**EXERCISE**: Here are some entries; quote each one exactly.

**Data records**:
--- START ---
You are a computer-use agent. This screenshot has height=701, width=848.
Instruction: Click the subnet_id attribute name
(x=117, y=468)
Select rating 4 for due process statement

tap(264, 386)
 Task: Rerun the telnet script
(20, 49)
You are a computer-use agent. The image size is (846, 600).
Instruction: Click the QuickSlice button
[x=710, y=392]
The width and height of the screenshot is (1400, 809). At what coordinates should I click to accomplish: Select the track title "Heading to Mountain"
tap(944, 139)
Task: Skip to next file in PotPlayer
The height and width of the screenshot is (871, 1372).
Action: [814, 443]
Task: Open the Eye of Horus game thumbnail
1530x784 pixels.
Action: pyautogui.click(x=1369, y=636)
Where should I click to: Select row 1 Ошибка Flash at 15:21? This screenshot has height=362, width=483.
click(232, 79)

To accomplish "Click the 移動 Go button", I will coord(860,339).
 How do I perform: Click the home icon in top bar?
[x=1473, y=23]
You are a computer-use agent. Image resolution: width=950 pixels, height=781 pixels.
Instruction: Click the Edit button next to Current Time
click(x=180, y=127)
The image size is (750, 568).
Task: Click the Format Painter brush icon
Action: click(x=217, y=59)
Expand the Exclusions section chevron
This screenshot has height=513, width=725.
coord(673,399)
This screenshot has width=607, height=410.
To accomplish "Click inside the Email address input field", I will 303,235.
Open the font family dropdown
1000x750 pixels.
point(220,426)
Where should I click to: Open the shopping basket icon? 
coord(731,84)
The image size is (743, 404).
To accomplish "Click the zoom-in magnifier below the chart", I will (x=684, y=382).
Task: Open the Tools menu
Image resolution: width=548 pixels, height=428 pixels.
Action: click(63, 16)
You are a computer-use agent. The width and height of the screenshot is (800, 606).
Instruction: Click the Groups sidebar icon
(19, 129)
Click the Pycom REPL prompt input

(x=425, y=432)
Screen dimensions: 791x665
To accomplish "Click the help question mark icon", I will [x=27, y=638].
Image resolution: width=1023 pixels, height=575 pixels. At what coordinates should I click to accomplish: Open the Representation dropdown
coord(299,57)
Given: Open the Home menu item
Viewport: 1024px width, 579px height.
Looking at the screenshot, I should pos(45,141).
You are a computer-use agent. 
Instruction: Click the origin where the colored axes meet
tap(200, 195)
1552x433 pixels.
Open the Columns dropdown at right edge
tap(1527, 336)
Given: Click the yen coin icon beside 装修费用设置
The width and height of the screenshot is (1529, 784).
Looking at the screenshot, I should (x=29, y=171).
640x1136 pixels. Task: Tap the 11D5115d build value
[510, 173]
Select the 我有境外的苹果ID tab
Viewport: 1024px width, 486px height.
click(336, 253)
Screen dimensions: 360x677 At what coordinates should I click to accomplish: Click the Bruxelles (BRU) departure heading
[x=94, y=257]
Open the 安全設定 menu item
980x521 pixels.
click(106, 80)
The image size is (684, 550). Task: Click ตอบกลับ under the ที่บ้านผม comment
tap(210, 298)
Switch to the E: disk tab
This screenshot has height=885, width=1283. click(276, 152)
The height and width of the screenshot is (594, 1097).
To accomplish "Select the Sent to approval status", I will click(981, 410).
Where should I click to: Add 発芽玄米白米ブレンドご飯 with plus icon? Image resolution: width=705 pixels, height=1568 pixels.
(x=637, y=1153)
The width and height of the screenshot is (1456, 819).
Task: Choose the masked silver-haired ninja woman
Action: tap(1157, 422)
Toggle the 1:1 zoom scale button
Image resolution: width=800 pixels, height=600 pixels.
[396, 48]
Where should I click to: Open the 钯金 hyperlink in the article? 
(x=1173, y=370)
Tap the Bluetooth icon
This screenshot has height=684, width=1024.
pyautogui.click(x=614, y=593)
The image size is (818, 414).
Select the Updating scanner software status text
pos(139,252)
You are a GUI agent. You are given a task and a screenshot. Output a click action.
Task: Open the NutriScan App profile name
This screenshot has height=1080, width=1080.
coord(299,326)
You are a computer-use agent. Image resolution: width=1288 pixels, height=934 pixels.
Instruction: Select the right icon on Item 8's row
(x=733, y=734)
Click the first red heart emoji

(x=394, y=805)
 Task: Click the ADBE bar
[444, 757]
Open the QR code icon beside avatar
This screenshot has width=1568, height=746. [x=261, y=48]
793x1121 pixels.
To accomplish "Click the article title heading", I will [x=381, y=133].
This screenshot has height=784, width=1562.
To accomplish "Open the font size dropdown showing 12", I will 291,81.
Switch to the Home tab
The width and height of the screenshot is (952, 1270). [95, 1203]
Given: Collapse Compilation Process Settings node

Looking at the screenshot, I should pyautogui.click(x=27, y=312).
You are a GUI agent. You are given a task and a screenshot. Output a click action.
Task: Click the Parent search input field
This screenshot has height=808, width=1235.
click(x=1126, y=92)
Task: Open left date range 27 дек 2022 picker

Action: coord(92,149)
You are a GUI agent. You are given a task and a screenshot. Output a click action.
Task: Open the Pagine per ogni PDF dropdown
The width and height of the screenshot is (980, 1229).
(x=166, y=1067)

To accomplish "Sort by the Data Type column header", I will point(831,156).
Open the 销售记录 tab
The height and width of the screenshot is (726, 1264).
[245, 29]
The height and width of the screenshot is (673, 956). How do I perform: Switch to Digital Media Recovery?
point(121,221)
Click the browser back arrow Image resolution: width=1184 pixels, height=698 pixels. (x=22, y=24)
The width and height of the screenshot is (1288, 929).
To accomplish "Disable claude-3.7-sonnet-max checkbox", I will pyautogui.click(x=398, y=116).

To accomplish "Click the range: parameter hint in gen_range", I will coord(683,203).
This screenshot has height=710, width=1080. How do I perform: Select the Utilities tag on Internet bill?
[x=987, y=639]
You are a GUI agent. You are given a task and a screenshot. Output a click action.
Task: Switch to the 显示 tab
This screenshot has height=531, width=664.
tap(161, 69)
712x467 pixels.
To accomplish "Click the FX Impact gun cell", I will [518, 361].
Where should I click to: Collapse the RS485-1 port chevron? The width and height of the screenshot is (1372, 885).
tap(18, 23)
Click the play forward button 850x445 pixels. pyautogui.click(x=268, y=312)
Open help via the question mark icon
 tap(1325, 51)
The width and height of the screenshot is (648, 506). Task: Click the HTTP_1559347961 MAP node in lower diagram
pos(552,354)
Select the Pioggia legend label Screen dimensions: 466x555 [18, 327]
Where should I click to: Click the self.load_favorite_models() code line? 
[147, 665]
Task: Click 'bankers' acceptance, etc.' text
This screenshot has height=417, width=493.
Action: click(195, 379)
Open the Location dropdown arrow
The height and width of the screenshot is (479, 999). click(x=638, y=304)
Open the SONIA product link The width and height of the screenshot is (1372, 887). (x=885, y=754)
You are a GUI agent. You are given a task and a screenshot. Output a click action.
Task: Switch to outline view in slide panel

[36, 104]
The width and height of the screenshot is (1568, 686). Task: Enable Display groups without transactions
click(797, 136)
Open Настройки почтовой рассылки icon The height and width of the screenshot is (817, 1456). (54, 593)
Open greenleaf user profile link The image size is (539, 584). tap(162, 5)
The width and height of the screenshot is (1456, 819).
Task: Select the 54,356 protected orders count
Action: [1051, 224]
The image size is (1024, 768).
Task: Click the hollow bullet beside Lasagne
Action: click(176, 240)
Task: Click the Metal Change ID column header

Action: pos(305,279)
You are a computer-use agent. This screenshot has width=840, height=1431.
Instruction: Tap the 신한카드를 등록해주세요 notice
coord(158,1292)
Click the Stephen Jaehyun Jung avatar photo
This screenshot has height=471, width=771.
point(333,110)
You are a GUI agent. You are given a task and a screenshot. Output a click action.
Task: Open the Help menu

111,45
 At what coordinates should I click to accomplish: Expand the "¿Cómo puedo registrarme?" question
--- END ---
**RESPONSE AREA**:
You are a computer-use agent. This screenshot has height=701, width=848.
Instruction: Click the subnet_id attribute name
(x=117, y=468)
Select rating 4 for due process statement

tap(264, 386)
 Task: Rerun the telnet script
(20, 49)
You are a computer-use agent. The image size is (846, 600).
Instruction: Click the QuickSlice button
[x=710, y=392]
The width and height of the screenshot is (1400, 809). At what coordinates should I click to accomplish: Select the track title "Heading to Mountain"
tap(944, 139)
Task: Skip to next file in PotPlayer
The height and width of the screenshot is (871, 1372).
Action: [814, 443]
Task: Open the Eye of Horus game thumbnail
1530x784 pixels.
Action: pyautogui.click(x=1369, y=636)
Where should I click to: Select row 1 Ошибка Flash at 15:21? This screenshot has height=362, width=483.
click(232, 79)

To accomplish "Click the 移動 Go button", I will coord(860,339).
 How do I perform: Click the home icon in top bar?
[x=1473, y=23]
You are a computer-use agent. Image resolution: width=950 pixels, height=781 pixels.
Instruction: Click the Edit button next to Current Time
click(x=180, y=127)
The image size is (750, 568).
Task: Click the Format Painter brush icon
Action: click(x=217, y=59)
Expand the Exclusions section chevron
This screenshot has height=513, width=725.
coord(673,399)
This screenshot has width=607, height=410.
To accomplish "Click inside the Email address input field", I will 303,235.
Open the font family dropdown
1000x750 pixels.
point(220,426)
Where should I click to: Open the shopping basket icon? 
coord(731,84)
The image size is (743, 404).
To accomplish "Click the zoom-in magnifier below the chart", I will (x=684, y=382).
Task: Open the Tools menu
Image resolution: width=548 pixels, height=428 pixels.
Action: click(63, 16)
You are a computer-use agent. The width and height of the screenshot is (800, 606).
Instruction: Click the Groups sidebar icon
(19, 129)
Click the Pycom REPL prompt input

(x=425, y=432)
Screen dimensions: 791x665
To accomplish "Click the help question mark icon", I will [x=27, y=638].
Image resolution: width=1023 pixels, height=575 pixels. At what coordinates should I click to accomplish: Open the Representation dropdown
coord(299,57)
Given: Open the Home menu item
Viewport: 1024px width, 579px height.
Looking at the screenshot, I should pos(45,141).
You are a computer-use agent. 
Instruction: Click the origin where the colored axes meet
tap(200, 195)
1552x433 pixels.
Open the Columns dropdown at right edge
tap(1527, 336)
Given: Click the yen coin icon beside 装修费用设置
The width and height of the screenshot is (1529, 784).
Looking at the screenshot, I should (x=29, y=171).
640x1136 pixels. Task: Tap the 11D5115d build value
[510, 173]
Select the 我有境外的苹果ID tab
Viewport: 1024px width, 486px height.
click(336, 253)
Screen dimensions: 360x677 At what coordinates should I click to accomplish: Click the Bruxelles (BRU) departure heading
[x=94, y=257]
Open the 安全設定 menu item
980x521 pixels.
click(106, 80)
The image size is (684, 550). Task: Click ตอบกลับ under the ที่บ้านผม comment
tap(210, 298)
Switch to the E: disk tab
This screenshot has height=885, width=1283. click(276, 152)
The height and width of the screenshot is (594, 1097).
To accomplish "Select the Sent to approval status", I will click(981, 410).
Where should I click to: Add 発芽玄米白米ブレンドご飯 with plus icon? Image resolution: width=705 pixels, height=1568 pixels.
(x=637, y=1153)
The width and height of the screenshot is (1456, 819).
Task: Choose the masked silver-haired ninja woman
Action: tap(1157, 422)
Toggle the 1:1 zoom scale button
Image resolution: width=800 pixels, height=600 pixels.
[396, 48]
Where should I click to: Open the 钯金 hyperlink in the article? 
(x=1173, y=370)
Tap the Bluetooth icon
This screenshot has height=684, width=1024.
pyautogui.click(x=614, y=593)
The image size is (818, 414).
Select the Updating scanner software status text
pos(139,252)
You are a GUI agent. You are given a task and a screenshot. Output a click action.
Task: Open the NutriScan App profile name
This screenshot has height=1080, width=1080.
coord(299,326)
You are a computer-use agent. Image resolution: width=1288 pixels, height=934 pixels.
Instruction: Select the right icon on Item 8's row
(x=733, y=734)
Click the first red heart emoji

(x=394, y=805)
 Task: Click the ADBE bar
[444, 757]
Open the QR code icon beside avatar
This screenshot has width=1568, height=746. [x=261, y=48]
793x1121 pixels.
To accomplish "Click the article title heading", I will [x=381, y=133].
This screenshot has height=784, width=1562.
To accomplish "Open the font size dropdown showing 12", I will 291,81.
Switch to the Home tab
The width and height of the screenshot is (952, 1270). [95, 1203]
Given: Collapse Compilation Process Settings node

Looking at the screenshot, I should pyautogui.click(x=27, y=312).
You are a GUI agent. You are given a task and a screenshot. Output a click action.
Task: Click the Parent search input field
This screenshot has height=808, width=1235.
click(x=1126, y=92)
Task: Open left date range 27 дек 2022 picker

Action: coord(92,149)
You are a GUI agent. You are given a task and a screenshot. Output a click action.
Task: Open the Pagine per ogni PDF dropdown
The width and height of the screenshot is (980, 1229).
(x=166, y=1067)

To accomplish "Sort by the Data Type column header", I will point(831,156).
Open the 销售记录 tab
The height and width of the screenshot is (726, 1264).
[245, 29]
The height and width of the screenshot is (673, 956). How do I perform: Switch to Digital Media Recovery?
point(121,221)
Click the browser back arrow Image resolution: width=1184 pixels, height=698 pixels. (x=22, y=24)
The width and height of the screenshot is (1288, 929).
To accomplish "Disable claude-3.7-sonnet-max checkbox", I will pyautogui.click(x=398, y=116).

To accomplish "Click the range: parameter hint in gen_range", I will coord(683,203).
This screenshot has height=710, width=1080. How do I perform: Select the Utilities tag on Internet bill?
[x=987, y=639]
You are a GUI agent. You are given a task and a screenshot. Output a click action.
Task: Switch to the 显示 tab
This screenshot has height=531, width=664.
tap(161, 69)
712x467 pixels.
To accomplish "Click the FX Impact gun cell", I will [518, 361].
Where should I click to: Collapse the RS485-1 port chevron? The width and height of the screenshot is (1372, 885).
tap(18, 23)
Click the play forward button 850x445 pixels. pyautogui.click(x=268, y=312)
Open help via the question mark icon
 tap(1325, 51)
The width and height of the screenshot is (648, 506). Task: Click the HTTP_1559347961 MAP node in lower diagram
pos(552,354)
Select the Pioggia legend label Screen dimensions: 466x555 [18, 327]
Where should I click to: Click the self.load_favorite_models() code line? 
[147, 665]
Task: Click 'bankers' acceptance, etc.' text
This screenshot has height=417, width=493.
Action: click(195, 379)
Open the Location dropdown arrow
The height and width of the screenshot is (479, 999). click(x=638, y=304)
Open the SONIA product link The width and height of the screenshot is (1372, 887). (x=885, y=754)
You are a GUI agent. You are given a task and a screenshot. Output a click action.
Task: Switch to outline view in slide panel

[36, 104]
The width and height of the screenshot is (1568, 686). Task: Enable Display groups without transactions
click(797, 136)
Open Настройки почтовой рассылки icon The height and width of the screenshot is (817, 1456). (54, 593)
Open greenleaf user profile link The image size is (539, 584). tap(162, 5)
The width and height of the screenshot is (1456, 819).
Task: Select the 54,356 protected orders count
Action: [1051, 224]
The image size is (1024, 768).
Task: Click the hollow bullet beside Lasagne
Action: click(176, 240)
Task: Click the Metal Change ID column header

Action: pos(305,279)
You are a computer-use agent. This screenshot has width=840, height=1431.
Instruction: Tap the 신한카드를 등록해주세요 notice
coord(158,1292)
Click the Stephen Jaehyun Jung avatar photo
This screenshot has height=471, width=771.
point(333,110)
You are a GUI agent. You are given a task and a screenshot. Output a click action.
Task: Open the Help menu

111,45
 At what coordinates should I click to accomplish: Expand the "¿Cómo puedo registrarme?" question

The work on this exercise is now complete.